While the sudden departure of multiple executives is concerning, the negative sentiment surrounding Twitter is out of hand considering the company's other fundamentals, said Scott Kessler, deputy global director of equity research at S&P Capital IQ and SNL. The 412 years calculation performed by CNBC is similar to the calculations used to evaluate Internet companies in the early 2000s. But it's meant to point out the company's strong capitalization and balance sheet, which Kessler said put the company in a stronger position than its stock value seems to indicate.
"I don't think at this point anyone is sitting around and wondering whether or not Twitter is going to be able to sustain its operations," said Kessler. "But they have an opportunity to use some of that cash to expand and enhance their assets and platform and features and functionality to make a more compelling company and offering."
Part of the blame for the negative sentiment is on the company itself, said Kessler.

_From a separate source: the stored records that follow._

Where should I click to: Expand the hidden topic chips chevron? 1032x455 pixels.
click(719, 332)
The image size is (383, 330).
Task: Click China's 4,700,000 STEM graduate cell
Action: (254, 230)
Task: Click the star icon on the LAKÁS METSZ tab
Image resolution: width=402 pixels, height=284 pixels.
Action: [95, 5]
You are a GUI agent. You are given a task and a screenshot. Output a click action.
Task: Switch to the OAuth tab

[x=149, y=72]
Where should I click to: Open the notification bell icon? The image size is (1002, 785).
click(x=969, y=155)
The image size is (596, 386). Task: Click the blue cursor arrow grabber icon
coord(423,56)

Twitter has encouraged analysts and investors to evaluate its success based on increasing monthly active users, and then failed to deliver much growth in that metric in recent quarters. Other metrics, like revenue growth, paint a more positive picture of the company. S&P Capital sees the company's advertising segment fueling revenue growth of 43 percent in 2016.

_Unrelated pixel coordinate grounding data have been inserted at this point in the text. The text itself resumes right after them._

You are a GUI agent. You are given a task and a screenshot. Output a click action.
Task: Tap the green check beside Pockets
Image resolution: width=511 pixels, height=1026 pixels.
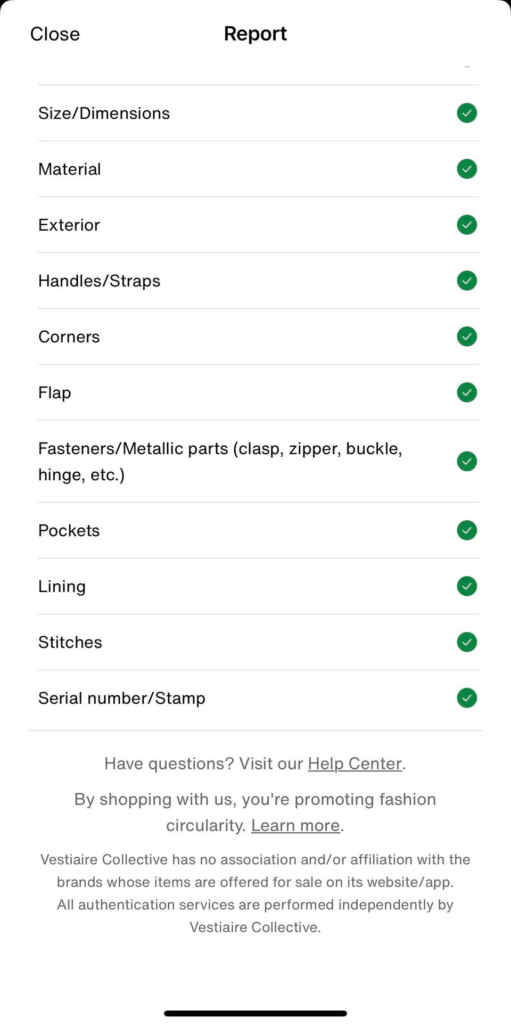(x=467, y=530)
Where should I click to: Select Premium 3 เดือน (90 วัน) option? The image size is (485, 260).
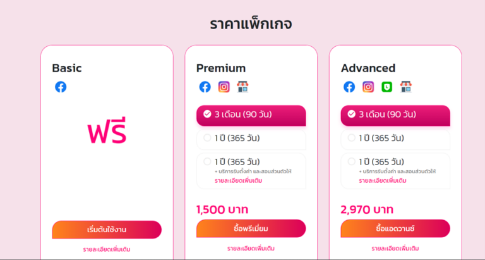click(x=251, y=115)
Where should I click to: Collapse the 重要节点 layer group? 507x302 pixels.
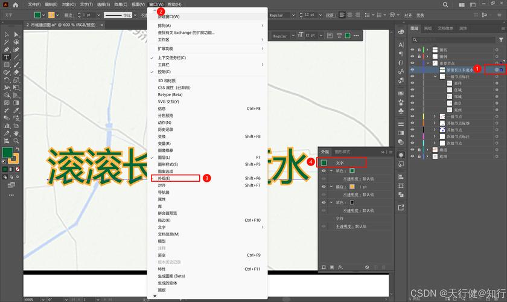[x=427, y=63]
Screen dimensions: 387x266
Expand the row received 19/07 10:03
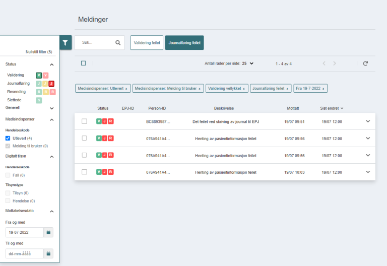coord(368,172)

Twitter could improve public perception by developing more effective metrics and by showing investors how it plans to develop its product at the Feb. 10 earnings call. In the meantime, the company has become a much more appealing acquisition target for other companies and is likely selling below its true value, said Kessler.
"Unless there is a structural impediment to a rebound, when a stock declines like this it's offering the ability for someone to purchase it at a discount," he said.
CORRECTION: The 412 years calculation was made by CNBC, and other news outlets, not by analyst Scott Kessler.